友達が出来たことのないミレイユにとって、ジャリールの言葉はどこまでを信じて良いのか分からない。
だが、何故かそれはダメだと、それ以上ジャリールを許すな、と頭の中で声がする。
「えーと⋯、今日は疲れたから、もう眠りたい」
ミレイユの口から、ぎこちない言葉が出てきた。
「じゃ、俺が眠りにつくまで添い寝してやるからな、なーんも怖くねぇぞ」
と、ジャリールは、屈託のない笑顔でいう。
友達として、心配しているジャリールに一瞬、心許しそうになったが、頭の中では警鐘が鳴り響いていた。
「だい⋯じょうぶ。今日は、怖い夢を見ないと思うから」
(ライオネル様が夢に出そうだし⋯)
恋しく思う気持ちが、夢になってあらわれそう、とミレイユは思った。
「扉まで見送るね」
と、頭の中で鳴り響く警鐘に従うため、ミレイユはジャリールを追い出すことにした。
追い出されたジャリールは、肩透かしを食らっていた。
(物知らずのくせに、意外にガードが固ぇんだよな)
持て余した熱を発散するため、歩き出したジャリールの目に護衛の姿が映った。
「何だおめぇ、失敗したのかよ」
護衛は、ライオネルの元へ行ったはずだったが、ジャリールの部屋の扉の前にいた。
部屋に入りながら「ボロボロじゃねーか」と、ジャリールは、いつも身綺麗にしている護衛の様子に吹き出した。
「バカが付くほど鍛錬好きの御仁のようでしてね」
敷いている絨毯に座ると、護衛は、事の顛末を語ってくれてジャリールを笑わしてくれるのだった。
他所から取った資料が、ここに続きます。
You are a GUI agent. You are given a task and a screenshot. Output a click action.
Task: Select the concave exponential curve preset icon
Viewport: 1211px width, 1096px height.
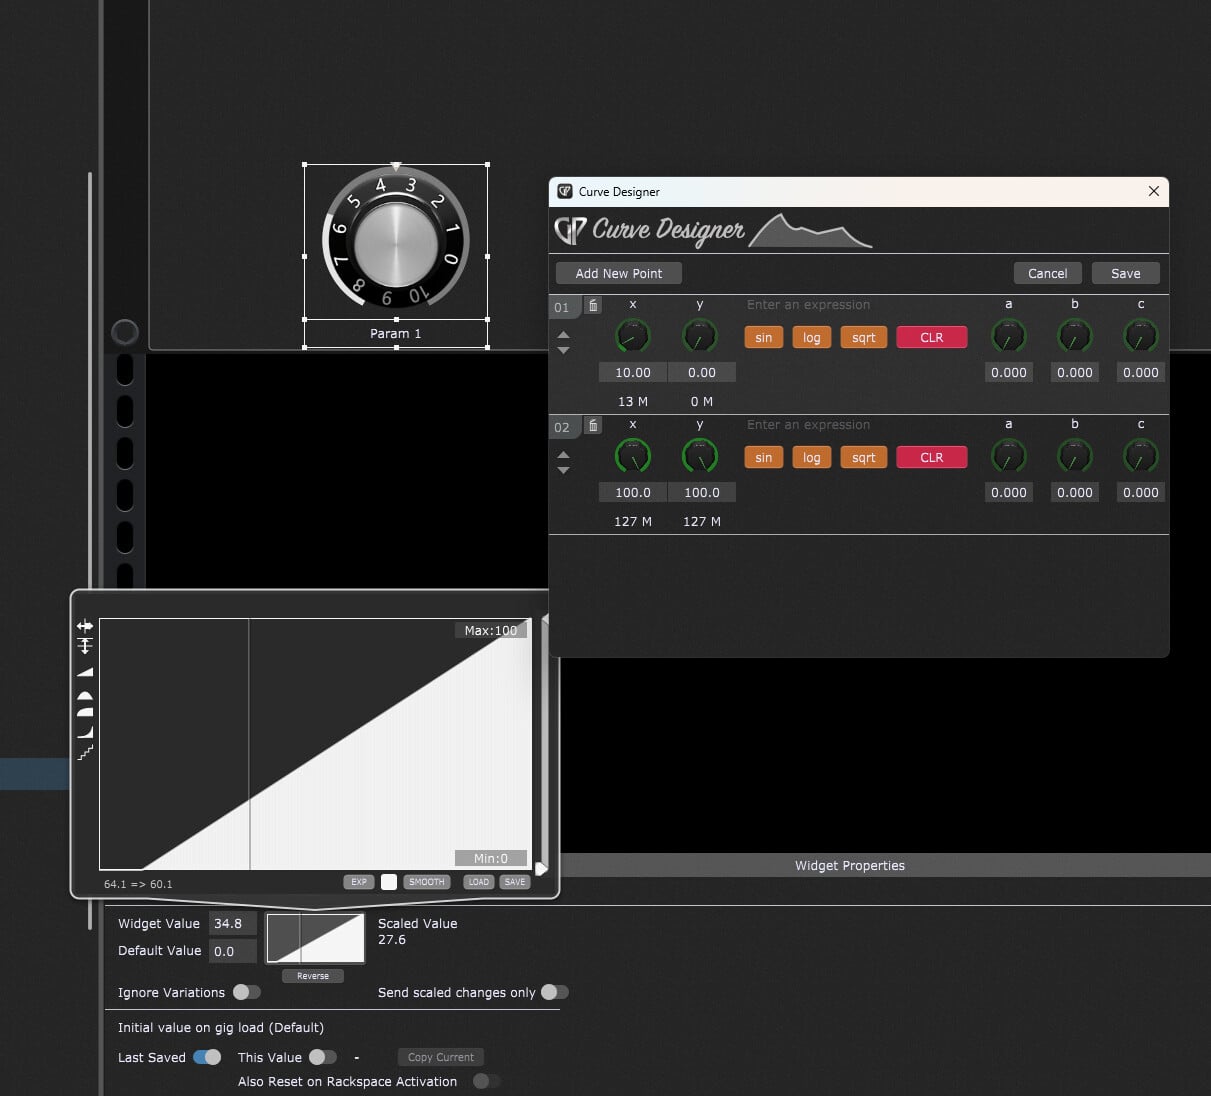(x=85, y=732)
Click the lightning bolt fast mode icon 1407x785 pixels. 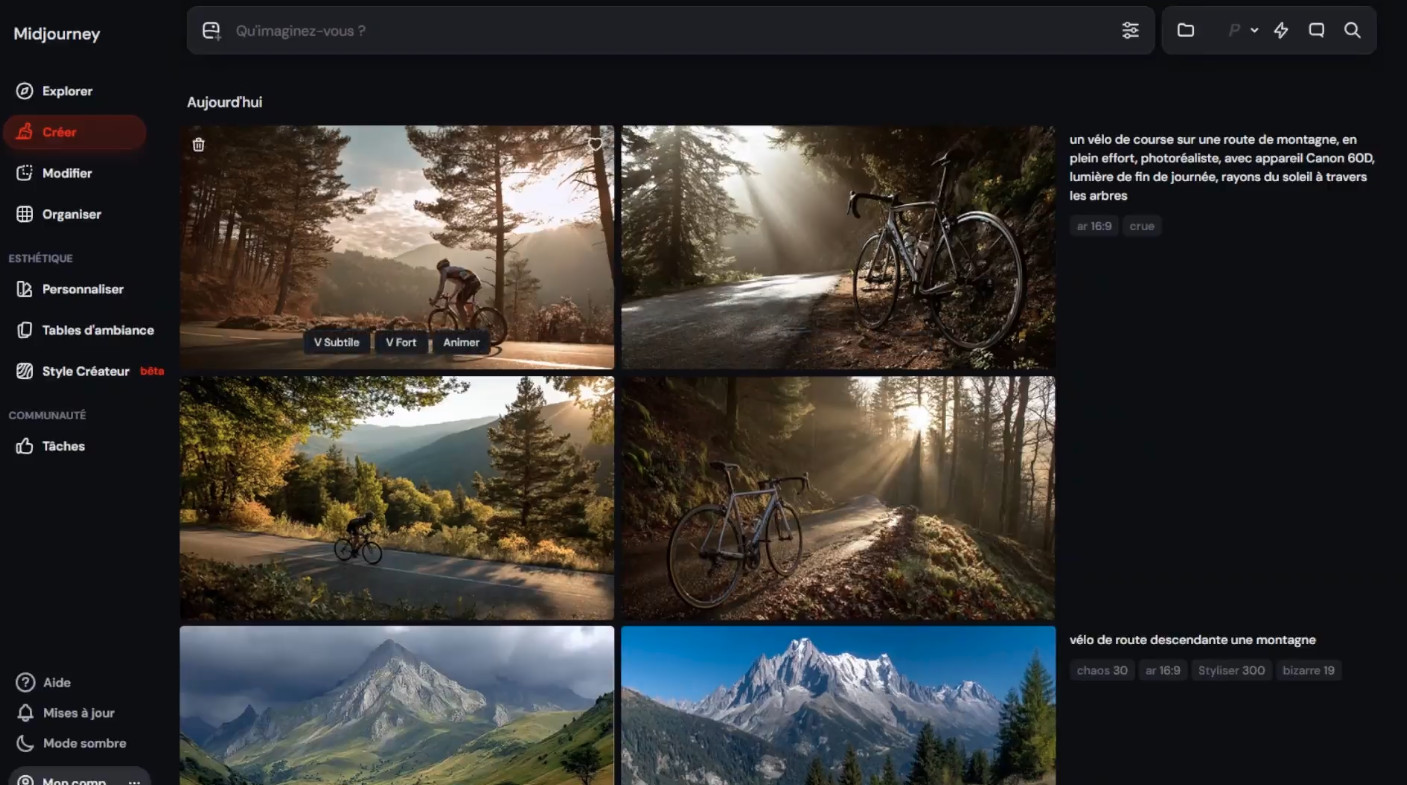(1281, 31)
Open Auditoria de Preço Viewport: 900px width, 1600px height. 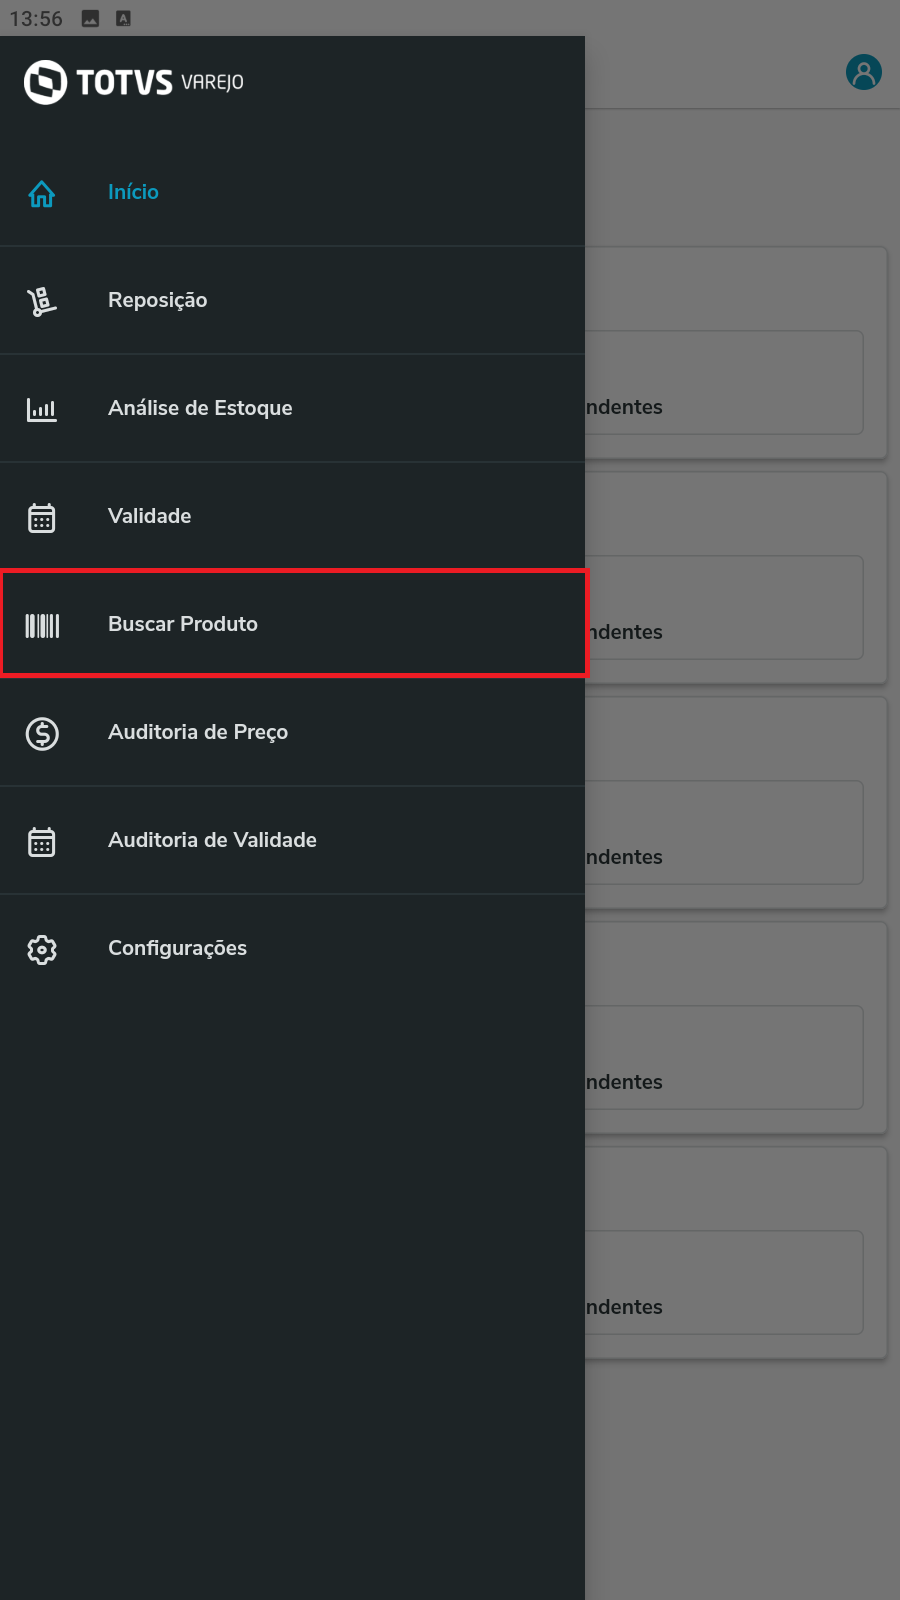click(198, 732)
ひとしきり笑ったジャリールは、身体を預けたクッションに頭を預けると、
「こっちもよ、物知らずだからさっさと御せるかと思ってたんだけどよ」
ミレーユとのやりとりを思い出す。
「二言目にはライオネル様、だからよ、ちーっとばかしな、泣かせちまったよ」
下手な演技でも騙されるのに、なかなかあと一歩を許してくれない。
「サライア人とは、感覚が違うんだな」とジャリールはポツリと呟く。
「俺等はよ、イイ女を見りゃ孕ませたいと思うし、女は、イイ男を見りゃ孕みたいと思う。魅力的な体や顔があると、近付きたくなるし。欲を発散させるのに、そこに身体があるから使う。でもよぉ、ノルデリアは、そうじゃねぇ。未だにあの二人は、真っ白なんだぜ」
ジャリールの言葉に護衛が肯定するように頷く。
「たしかに、シュトラール卿も、動揺は最初だけ。こちらの行動を陽動作戦かなにかと思っていましたね」
と、いう護衛の言葉にジャリールは、「朴念仁とか、マジでいるんだな」と、鼻で笑う。
「男も女も、ここでは関係ねぇのにな。来な」
と、ジャリールは、護衛を手招きすると、肌を合わせるのだった。